Einstein, Spock, and Pie

This is one of the wallpapers on this laptop. Each of these people -- and yes, I know one's fictional -- is a hero of mine. Each regarded the cosmos as ultimately knowable.

The magazines and books are starting to pile up again, which never used to happen to me -- and as a result of one, I got to thinking about stasis fields. If you're not a sci-fi fan, here's an explanation: a stasis field is a method of preventing change to whatever is within it. It can be thought of as a fog; inside the fog, milk doesn't go bad, people don't age, things don't decay. Essentially, entropy ceases. I wondered, briefly (there's that ADD again) how a stasis field might work, and for some reason that led me to wondering how one of the 'bio-beds' in Star Trek would work. That's more 'wouldn't this be cool' stuff. Those are more than beds; at a minimum, they execute non-invasive evaluations of the physical systems of the person in the bed, and, in an advanced mode, affect the state of those systems. Someone who's ill and untreatable at the moment could be put into a biobed and the stasis field energized, at which point they're 'frozen in time'. Need an oxygen-saturated atmosphere? The bed can provide a non-permeable shield around the occupant, with oxygen kept at high saturation inside. Very gee-whiz stuff.
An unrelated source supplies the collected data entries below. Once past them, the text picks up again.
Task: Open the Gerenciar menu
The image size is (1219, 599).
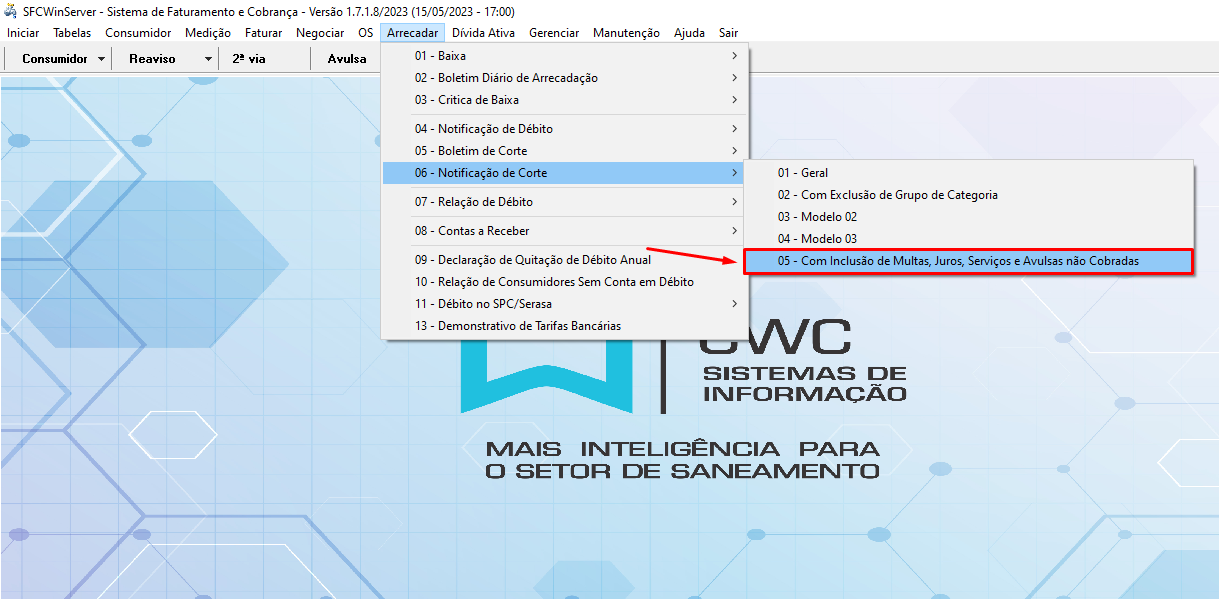Action: coord(554,33)
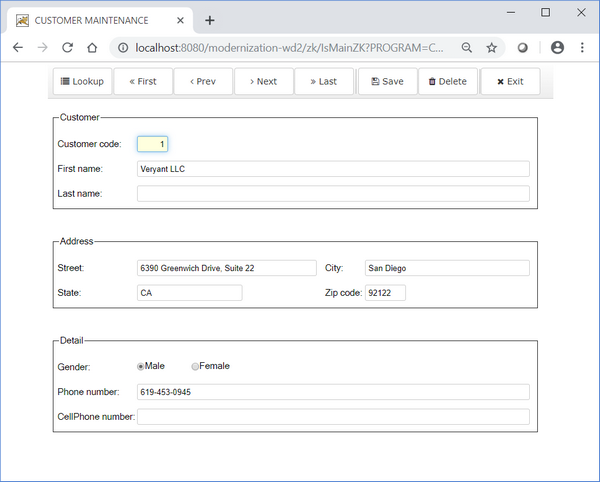
Task: Open the Chrome three-dot menu
Action: (x=582, y=47)
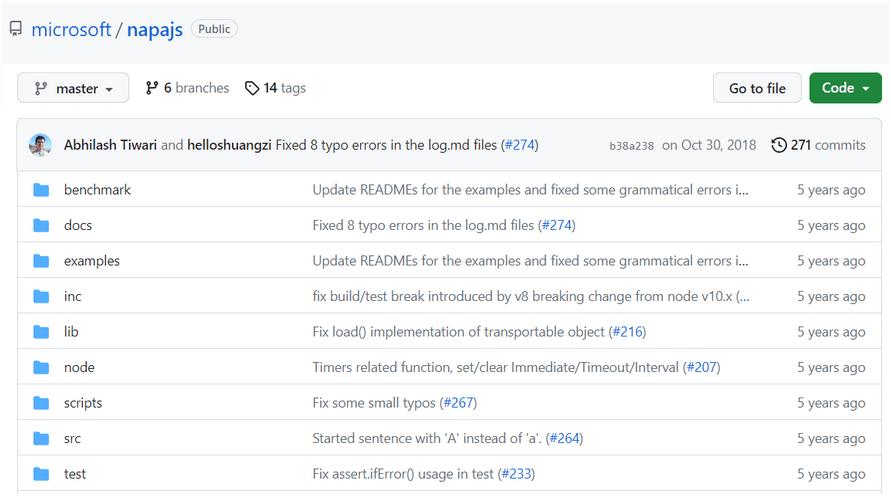View the helloshuangzi author profile
The height and width of the screenshot is (496, 891).
coord(229,145)
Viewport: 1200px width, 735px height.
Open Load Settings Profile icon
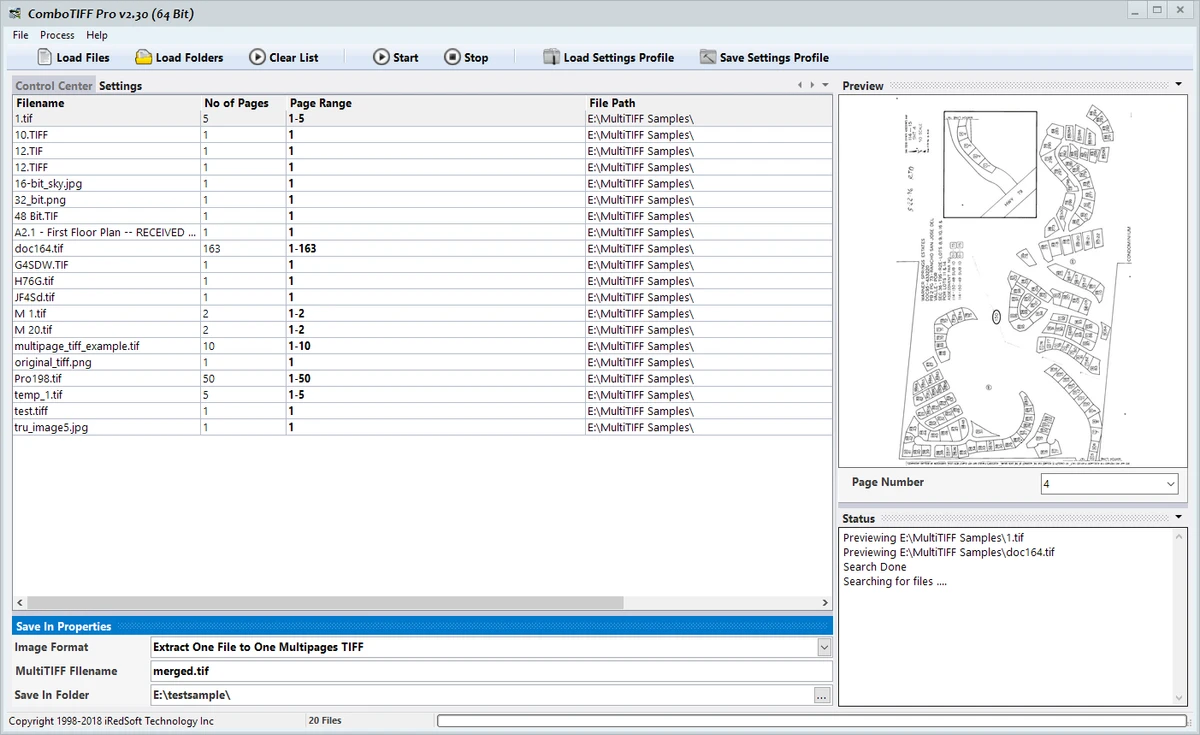[x=551, y=57]
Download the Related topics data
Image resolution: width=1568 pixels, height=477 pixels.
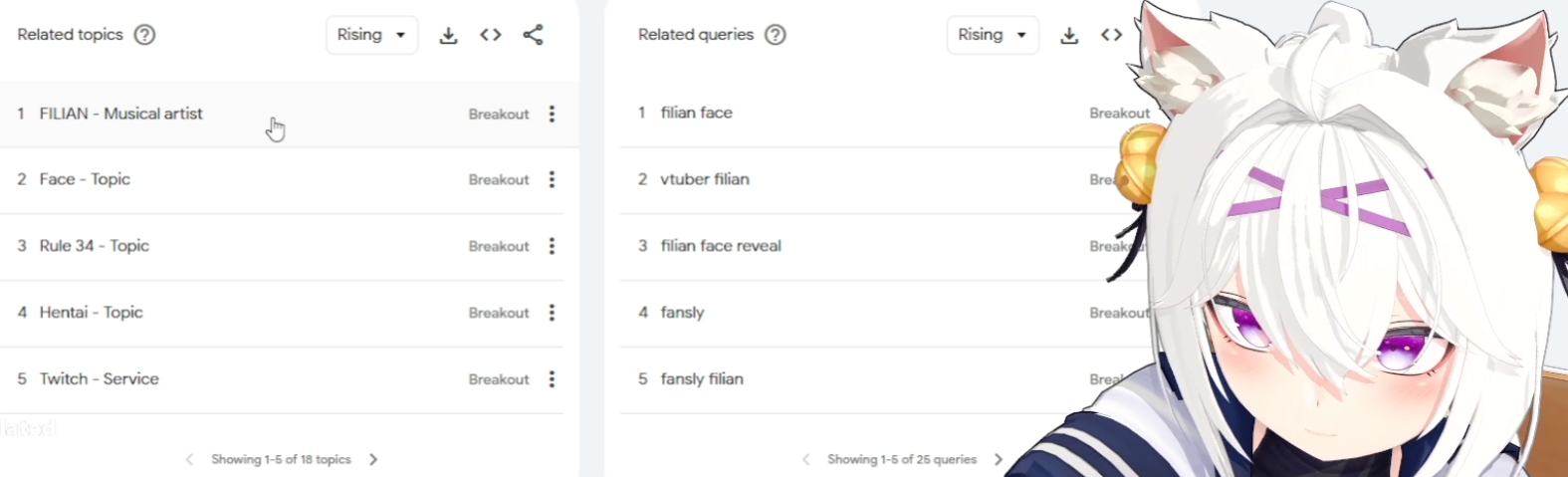point(449,35)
I wondered, briefly, how one would work, and got the very vaguest outlines in my mind -- well, for blood pressure, you'd need a way to measure the pressure of a vessel without touching it; perhaps something to do with the elastisticity of the vessel under pressure and not (ie, systolic and diastolic)? Could some kind of spectrum analysis show that? --- and then I started thinking about something else -- in this case, the pie shell that I need to make some time next week. Been a while since I've done that.

But still -- that fake tech stuff is fun to think about, isn't it?